(Rows showing where items appear)
——

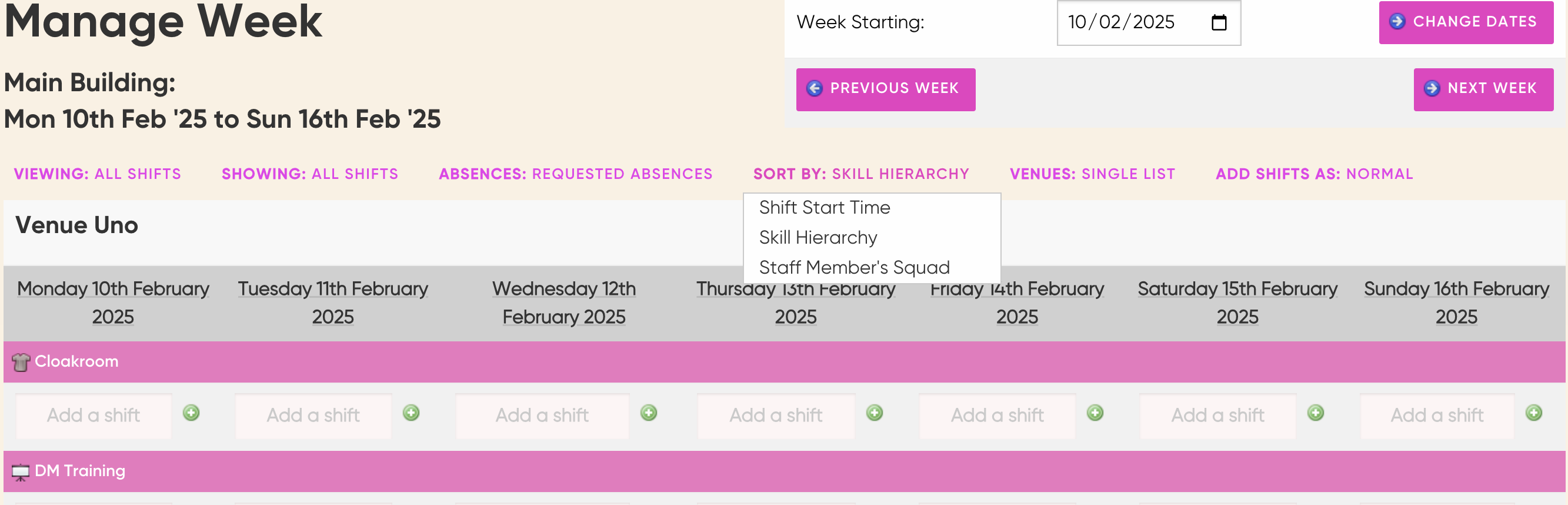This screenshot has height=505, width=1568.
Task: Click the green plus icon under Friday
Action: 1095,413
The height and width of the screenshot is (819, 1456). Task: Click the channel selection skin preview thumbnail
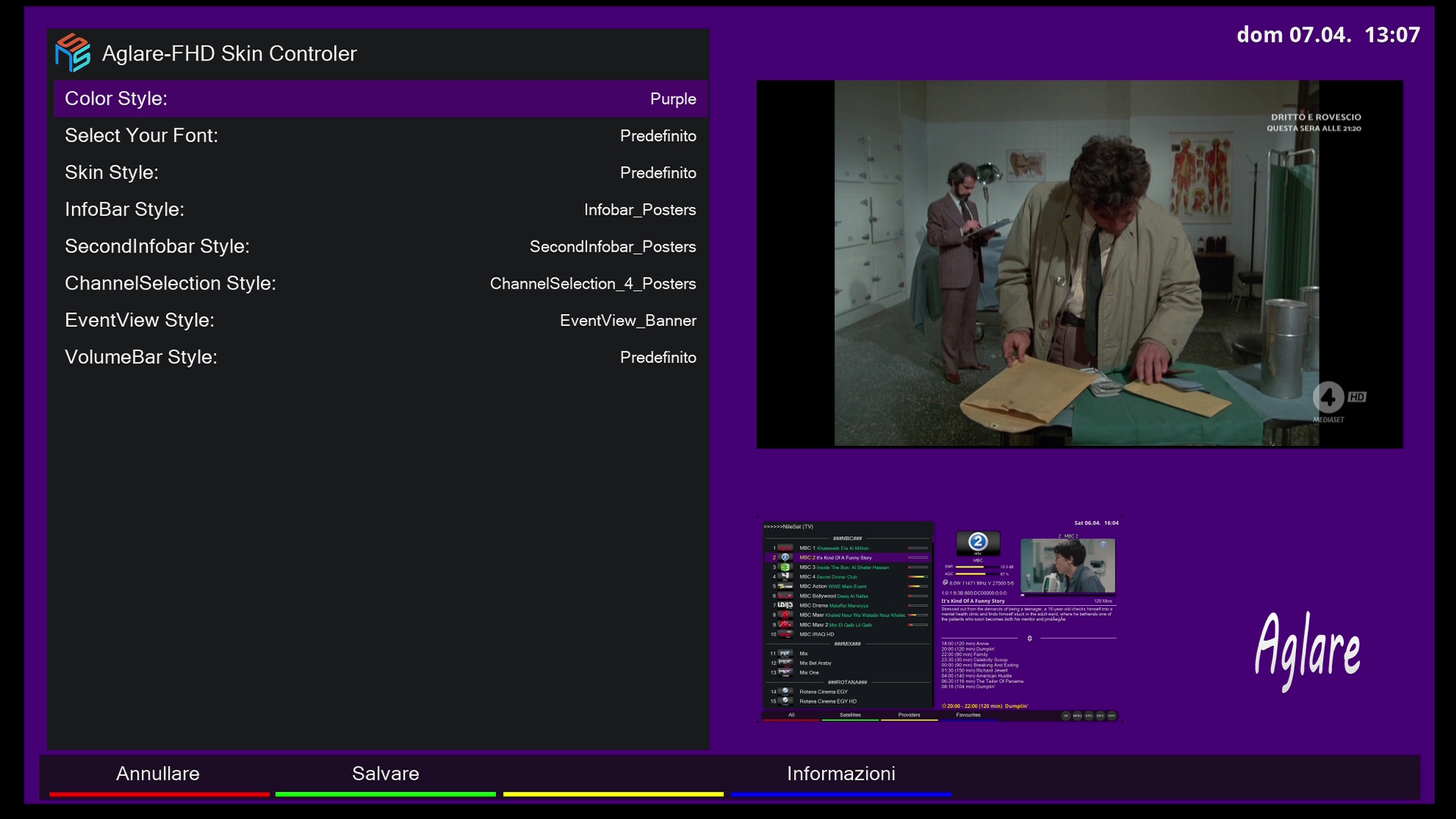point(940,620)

——

# What you will do:
Give every line of the rows above as a Markdown table with the columns "No." and "Line," numbering each line and skipping blank lines. Leave the pictures out of the table.

# Worked solution:
| No. | Line |
|---|---|
| 1 | This screenshot has height=505, width=1568. |
| 2 | Task: Click the green plus icon under Friday |
| 3 | Action: 1095,413 |
| 4 | The height and width of the screenshot is (819, 1456). Task: Click the channel selection skin preview thumbnail |
| 5 | point(940,620) |